343’s corporate representative and its testifying expert concede they made no attempt to determine the cause or timing of the alleged loss. 343’s corporate representative testified that he couldn’t recall any particular storm but rather had reported the date provided based on the recommendation of his roofer. Similarly, 343’s expert testified that he wasn’t retained to talk about causation; June 15, 2018, was simply the date “passed on to [him] from counsel.” 343’s expert even conceded that some of the dents he observed could’ve been caused by a
different storm. At most, all that is presented here are “unconfirmed rumors of loss” that do not raise a triable issue concerning whether any losses occurred during the coverage period.
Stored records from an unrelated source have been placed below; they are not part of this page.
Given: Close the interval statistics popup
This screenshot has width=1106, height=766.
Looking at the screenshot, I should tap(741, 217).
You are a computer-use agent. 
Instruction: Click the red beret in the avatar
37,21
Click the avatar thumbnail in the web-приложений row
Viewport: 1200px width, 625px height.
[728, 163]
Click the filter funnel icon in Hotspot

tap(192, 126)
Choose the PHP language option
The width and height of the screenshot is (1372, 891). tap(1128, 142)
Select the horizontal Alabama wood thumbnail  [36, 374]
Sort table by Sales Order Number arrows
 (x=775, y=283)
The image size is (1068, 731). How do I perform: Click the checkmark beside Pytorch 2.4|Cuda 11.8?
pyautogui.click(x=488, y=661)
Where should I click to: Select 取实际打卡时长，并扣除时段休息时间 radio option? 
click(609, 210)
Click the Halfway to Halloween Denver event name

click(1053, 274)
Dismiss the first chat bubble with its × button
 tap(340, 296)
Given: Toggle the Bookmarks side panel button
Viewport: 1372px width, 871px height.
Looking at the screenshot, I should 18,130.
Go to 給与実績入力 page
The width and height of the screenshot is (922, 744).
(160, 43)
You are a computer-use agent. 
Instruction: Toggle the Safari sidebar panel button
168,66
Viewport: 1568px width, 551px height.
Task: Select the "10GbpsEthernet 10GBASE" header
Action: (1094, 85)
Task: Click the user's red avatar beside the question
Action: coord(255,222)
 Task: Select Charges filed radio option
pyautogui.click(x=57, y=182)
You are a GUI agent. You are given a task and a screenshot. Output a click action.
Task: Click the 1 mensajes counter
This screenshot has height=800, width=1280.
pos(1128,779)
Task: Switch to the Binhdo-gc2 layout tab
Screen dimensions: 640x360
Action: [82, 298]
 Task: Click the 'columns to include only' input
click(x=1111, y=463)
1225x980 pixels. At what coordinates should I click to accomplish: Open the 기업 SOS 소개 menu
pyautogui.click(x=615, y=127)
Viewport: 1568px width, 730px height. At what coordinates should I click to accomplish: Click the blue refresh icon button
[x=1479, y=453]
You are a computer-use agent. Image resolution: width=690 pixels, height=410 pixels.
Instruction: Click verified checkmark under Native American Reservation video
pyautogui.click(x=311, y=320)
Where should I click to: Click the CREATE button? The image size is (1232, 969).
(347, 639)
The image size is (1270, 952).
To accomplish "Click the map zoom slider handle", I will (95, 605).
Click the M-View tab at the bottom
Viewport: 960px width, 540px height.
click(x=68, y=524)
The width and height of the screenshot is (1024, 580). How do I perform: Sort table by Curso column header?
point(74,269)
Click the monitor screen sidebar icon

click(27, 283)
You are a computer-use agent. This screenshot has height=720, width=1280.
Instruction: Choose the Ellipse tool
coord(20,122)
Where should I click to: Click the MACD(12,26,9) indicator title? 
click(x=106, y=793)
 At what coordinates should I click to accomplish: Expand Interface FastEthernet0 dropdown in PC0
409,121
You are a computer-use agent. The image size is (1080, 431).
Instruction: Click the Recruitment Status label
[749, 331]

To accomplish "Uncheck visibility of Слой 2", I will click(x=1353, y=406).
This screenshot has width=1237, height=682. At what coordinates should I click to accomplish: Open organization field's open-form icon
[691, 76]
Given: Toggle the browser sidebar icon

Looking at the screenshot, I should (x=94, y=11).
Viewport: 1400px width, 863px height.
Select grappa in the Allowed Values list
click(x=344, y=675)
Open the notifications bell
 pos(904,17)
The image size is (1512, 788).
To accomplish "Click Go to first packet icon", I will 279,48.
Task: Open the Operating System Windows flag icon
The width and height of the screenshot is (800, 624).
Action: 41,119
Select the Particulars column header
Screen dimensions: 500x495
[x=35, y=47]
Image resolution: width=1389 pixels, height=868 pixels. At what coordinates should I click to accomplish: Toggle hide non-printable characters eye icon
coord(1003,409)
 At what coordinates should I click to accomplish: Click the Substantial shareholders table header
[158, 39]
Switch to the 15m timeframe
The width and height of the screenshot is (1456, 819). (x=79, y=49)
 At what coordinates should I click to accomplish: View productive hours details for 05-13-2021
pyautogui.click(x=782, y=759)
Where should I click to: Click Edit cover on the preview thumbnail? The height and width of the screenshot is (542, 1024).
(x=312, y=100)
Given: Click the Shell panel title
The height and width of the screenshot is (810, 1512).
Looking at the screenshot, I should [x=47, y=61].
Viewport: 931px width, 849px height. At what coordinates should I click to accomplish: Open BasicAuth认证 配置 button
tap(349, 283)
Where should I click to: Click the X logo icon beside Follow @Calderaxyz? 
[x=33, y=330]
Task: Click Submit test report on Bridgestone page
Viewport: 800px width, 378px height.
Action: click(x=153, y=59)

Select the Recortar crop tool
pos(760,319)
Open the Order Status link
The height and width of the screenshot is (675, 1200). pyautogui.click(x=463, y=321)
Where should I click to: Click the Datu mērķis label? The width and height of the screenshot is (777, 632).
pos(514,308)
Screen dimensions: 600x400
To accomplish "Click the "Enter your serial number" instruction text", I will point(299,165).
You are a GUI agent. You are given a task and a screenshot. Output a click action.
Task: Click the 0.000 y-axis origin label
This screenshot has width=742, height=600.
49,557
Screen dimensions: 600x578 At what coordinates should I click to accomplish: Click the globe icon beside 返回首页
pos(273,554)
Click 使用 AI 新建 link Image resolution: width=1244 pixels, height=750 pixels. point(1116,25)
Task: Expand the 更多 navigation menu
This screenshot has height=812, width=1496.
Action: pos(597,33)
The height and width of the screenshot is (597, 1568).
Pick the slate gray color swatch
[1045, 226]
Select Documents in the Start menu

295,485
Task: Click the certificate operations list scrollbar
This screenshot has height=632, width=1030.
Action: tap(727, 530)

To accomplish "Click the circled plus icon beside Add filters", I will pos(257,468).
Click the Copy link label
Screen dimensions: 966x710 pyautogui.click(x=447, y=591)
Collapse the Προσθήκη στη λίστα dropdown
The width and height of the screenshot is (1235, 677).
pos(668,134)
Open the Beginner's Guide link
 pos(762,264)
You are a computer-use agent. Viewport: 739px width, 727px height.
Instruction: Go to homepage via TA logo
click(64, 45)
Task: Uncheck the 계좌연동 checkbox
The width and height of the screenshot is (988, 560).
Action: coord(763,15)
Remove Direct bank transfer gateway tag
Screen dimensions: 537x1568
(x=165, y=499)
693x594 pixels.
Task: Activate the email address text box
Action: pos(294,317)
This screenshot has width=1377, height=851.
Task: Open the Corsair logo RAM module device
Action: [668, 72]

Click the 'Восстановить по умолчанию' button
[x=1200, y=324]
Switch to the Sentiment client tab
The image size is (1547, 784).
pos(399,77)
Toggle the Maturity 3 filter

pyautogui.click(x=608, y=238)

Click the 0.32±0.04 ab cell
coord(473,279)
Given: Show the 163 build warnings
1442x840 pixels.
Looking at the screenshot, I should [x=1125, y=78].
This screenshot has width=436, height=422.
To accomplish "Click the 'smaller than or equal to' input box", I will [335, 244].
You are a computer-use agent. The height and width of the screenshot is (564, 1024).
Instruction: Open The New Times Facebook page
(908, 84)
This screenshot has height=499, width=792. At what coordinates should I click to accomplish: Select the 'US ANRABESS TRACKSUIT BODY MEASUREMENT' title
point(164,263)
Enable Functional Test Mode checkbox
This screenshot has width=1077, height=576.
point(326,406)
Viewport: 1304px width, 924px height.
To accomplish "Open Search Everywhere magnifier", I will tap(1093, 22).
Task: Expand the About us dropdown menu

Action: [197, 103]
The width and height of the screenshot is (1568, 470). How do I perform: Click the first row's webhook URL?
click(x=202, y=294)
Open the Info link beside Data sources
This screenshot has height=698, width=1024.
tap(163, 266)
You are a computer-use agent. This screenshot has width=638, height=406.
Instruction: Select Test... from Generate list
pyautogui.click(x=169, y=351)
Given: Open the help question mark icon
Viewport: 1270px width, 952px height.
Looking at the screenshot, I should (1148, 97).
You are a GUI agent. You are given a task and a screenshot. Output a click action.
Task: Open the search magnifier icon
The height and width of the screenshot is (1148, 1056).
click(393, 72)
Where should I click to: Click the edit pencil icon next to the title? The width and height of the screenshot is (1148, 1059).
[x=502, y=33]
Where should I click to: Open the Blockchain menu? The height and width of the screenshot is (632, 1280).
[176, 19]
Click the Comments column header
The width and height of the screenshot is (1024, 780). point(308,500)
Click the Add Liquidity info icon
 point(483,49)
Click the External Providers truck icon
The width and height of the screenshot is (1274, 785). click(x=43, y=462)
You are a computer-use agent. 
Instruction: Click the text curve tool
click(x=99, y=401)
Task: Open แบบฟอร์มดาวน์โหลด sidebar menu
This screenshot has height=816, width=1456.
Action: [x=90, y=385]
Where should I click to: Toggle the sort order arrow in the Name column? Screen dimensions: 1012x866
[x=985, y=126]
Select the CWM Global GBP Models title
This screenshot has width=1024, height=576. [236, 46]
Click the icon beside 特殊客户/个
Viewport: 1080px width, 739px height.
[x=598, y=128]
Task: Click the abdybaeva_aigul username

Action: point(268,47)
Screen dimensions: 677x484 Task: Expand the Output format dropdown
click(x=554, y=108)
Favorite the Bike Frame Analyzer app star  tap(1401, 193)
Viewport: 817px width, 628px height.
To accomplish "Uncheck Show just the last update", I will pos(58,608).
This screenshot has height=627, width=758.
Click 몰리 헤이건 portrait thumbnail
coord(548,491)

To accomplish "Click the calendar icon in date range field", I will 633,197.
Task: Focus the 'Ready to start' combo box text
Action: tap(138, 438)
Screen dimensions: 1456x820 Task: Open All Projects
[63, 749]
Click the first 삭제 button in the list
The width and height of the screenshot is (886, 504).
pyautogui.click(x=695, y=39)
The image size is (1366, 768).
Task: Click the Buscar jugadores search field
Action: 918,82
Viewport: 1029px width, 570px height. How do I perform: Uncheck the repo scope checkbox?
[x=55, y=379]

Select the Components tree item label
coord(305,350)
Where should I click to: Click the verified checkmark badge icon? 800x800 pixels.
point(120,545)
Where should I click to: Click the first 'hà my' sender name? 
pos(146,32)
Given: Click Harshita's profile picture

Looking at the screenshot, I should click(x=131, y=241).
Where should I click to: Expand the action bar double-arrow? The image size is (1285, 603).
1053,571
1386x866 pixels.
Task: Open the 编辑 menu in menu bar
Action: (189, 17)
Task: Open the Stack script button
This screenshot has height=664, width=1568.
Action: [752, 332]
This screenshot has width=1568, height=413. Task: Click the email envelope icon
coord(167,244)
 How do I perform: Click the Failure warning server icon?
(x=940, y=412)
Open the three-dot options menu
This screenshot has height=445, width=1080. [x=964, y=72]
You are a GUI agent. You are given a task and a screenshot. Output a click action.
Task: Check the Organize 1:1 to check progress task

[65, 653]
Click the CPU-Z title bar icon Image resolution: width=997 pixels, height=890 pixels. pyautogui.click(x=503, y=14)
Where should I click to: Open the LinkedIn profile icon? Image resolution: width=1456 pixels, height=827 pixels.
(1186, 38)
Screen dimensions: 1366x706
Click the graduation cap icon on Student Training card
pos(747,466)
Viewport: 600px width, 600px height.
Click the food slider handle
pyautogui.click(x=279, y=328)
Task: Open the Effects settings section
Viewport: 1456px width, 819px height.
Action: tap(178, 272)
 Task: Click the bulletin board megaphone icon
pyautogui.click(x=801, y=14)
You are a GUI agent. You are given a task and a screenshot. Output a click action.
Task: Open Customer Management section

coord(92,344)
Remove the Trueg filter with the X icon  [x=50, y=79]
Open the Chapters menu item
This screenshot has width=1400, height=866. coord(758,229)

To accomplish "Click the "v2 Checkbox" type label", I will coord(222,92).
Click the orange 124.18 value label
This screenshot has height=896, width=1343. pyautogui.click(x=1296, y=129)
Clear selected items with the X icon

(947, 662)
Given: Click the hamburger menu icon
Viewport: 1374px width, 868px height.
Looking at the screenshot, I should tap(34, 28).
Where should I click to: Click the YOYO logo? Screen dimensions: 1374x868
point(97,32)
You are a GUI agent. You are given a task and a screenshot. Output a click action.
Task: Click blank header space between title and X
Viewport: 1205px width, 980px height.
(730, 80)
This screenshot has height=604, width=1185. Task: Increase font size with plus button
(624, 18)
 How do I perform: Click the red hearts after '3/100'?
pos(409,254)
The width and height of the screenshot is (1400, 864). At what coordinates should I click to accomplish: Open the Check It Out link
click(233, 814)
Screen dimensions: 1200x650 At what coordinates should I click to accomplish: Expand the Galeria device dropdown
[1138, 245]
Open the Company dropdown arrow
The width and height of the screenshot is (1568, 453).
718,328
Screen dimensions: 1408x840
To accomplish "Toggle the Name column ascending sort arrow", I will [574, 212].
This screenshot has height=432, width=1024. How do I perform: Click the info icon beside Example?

An insurer is liable only for losses covered by the policy. Accordingly, when covered and excluded perils combine to cause an injury, the insured must present some evidence affording the jury a reasonable basis on which to allocate the damage. If the insured falls short of meeting this burden, the insurer is entitled to summary judgment. Here, summary judgment is also appropriate on 343’s breach–of–contract claim because 343 hasn’t provided any evidence to segregate damages between covered and uncovered losses.
Seneca provides unrebutted evidence that at least some of the claimed damage was caused by normal wear–and–tear, continuous leakage, and/or a prior hail storm—all events excluded from coverage. Shipp conceded that the roof “showed signs of older damage.” Nevertheless, Shipp made no effort to allocate between the covered and uncovered damage. 343 hasn’t introduced any other evidence on the issue. 343’s unsupported arguments regarding what Shipp may testify to at trial, don’t create a genuine issue of material fact on the matter. Accordingly, 343’s failure to provide any evidence on this point is fatal to its breach of contract claim.
343’s negligence claim must also fail. In Texas, there is no independent cause of action against an insurer for negligent handling of claims.